Soviet Scientist Yuri Verkhoshansky Passed Away

>> July 15, 2010

Yuri Verkhoshansky (supertraining)
It is with great sadness to learn one of the greatest sports scientists Yuri Vekhoshansky had passed away. He was 82 when he died on 26th June 2010 at Rome, Italy.

Verkhoshansky involved in sports since 1950's where he became a track and field coach, mainly in sprints and high jump. He was one of the first to use barbell weight training (systematically) in coaching. As a young coach he was a great fan of the Soviet scientist Dr Vladimir Dyachkov (1904-1981) who was the most successful high jump coach in the World at the time.

He trained many high-level track and field athletes who were successful at the European level and also competed at the Olympic games. His sprinter Boriz Yuboz ran 10.3 and 20.9 at 100m and 200m, respectively in 1964.

The first of his scientific achievements was the discovery of a Special Strength Training method called "Conjugate Sequence System" in 1960's, an advanced training method that was different from Dyachko's Conjugated System from early 1960's. Vladimir Issurin would popularizes the CSS later with a name of Block Periodization. Verkhoshansky also widely regarded as the father of "Shock Method", later called plyometrics by Fred Wilt (1920-1994) who introduced the method to the West.

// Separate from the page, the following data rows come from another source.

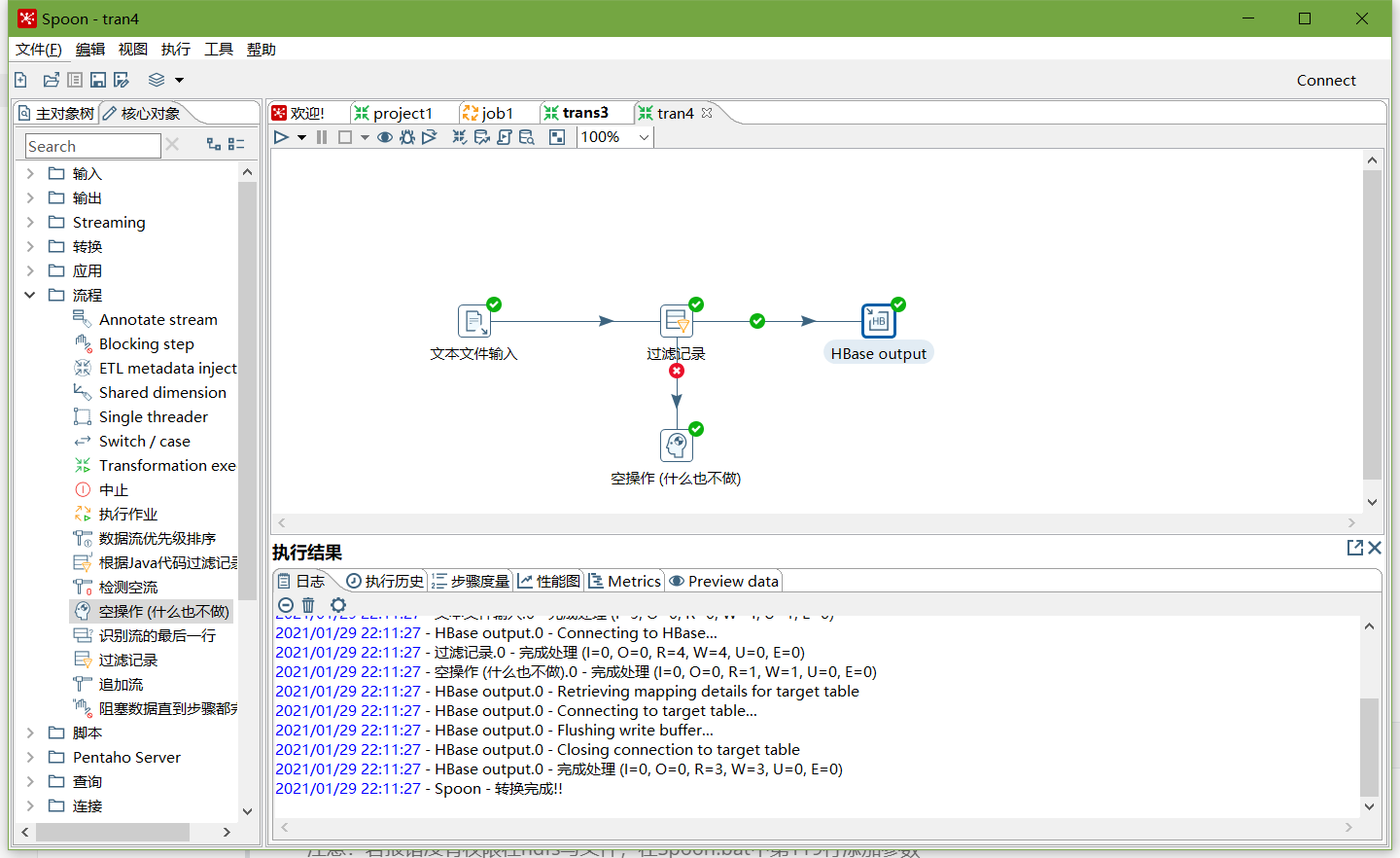Open the run options dropdown arrow
Viewport: 1400px width, 858px height.
click(301, 136)
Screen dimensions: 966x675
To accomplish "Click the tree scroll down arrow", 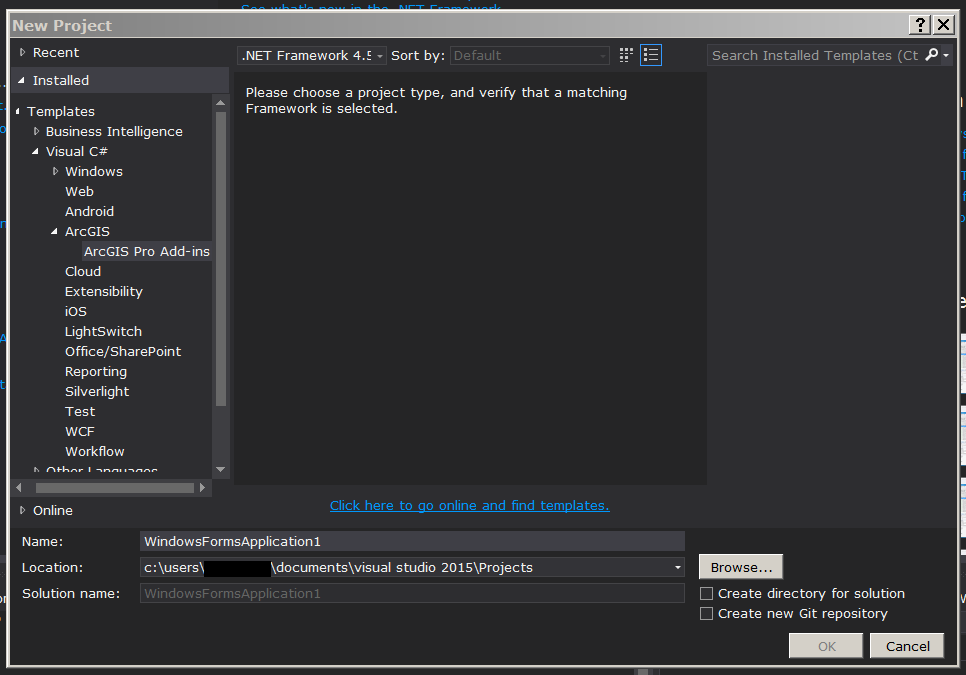I will click(x=221, y=469).
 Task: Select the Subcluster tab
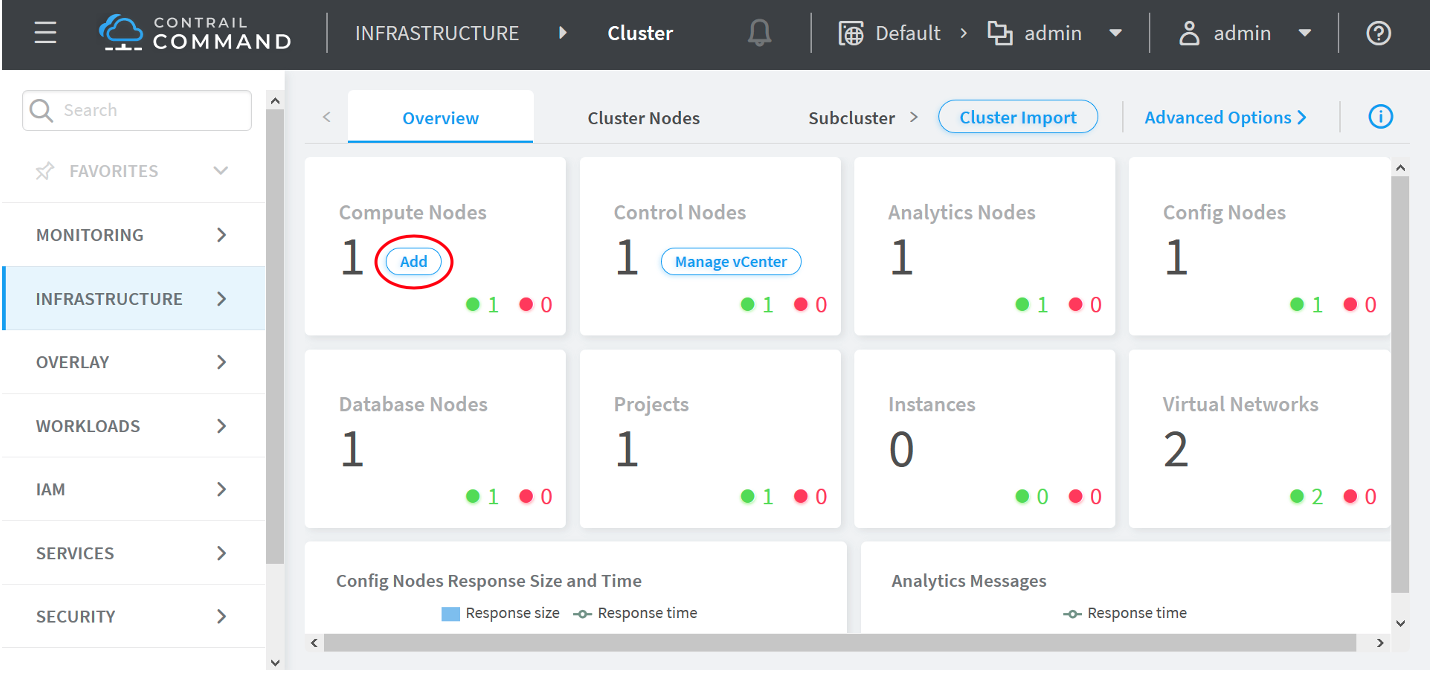[851, 118]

He continued his career with his research and consultancy jobs in 1970's. He would later discover the Long Term Delayed Training Effects and Concentrated Loading System in late 1970's. The discoveries would keep coaches to remain competitive with the rest of the World, but unfortunately they (coaches) would also use his training concepts with doping practices due to an extreme increased of training volume.

Verkhoshansky had been helped by an American biomechanist and training expert, Dr Michael Yessis who speaks Russians, and regarded by Verkhoshansky as most trusted person outside of Soviet Union in terms of Soviet Training System. From here, he managed to publish many articles and books in English, including the "Supertraining" (with Mel Siff), the greatest training book ever produced!

He had been a scientific consultant for the National Olympic Committee for Italy, where he contributed significantly to the development of Italian sport. He authored more than 500 scientific publications, and his works had been translated into 22 foreign languages and published in 29 countries. He was recognized as one of the greatest experts in the Theory and Methodology of Sports Training.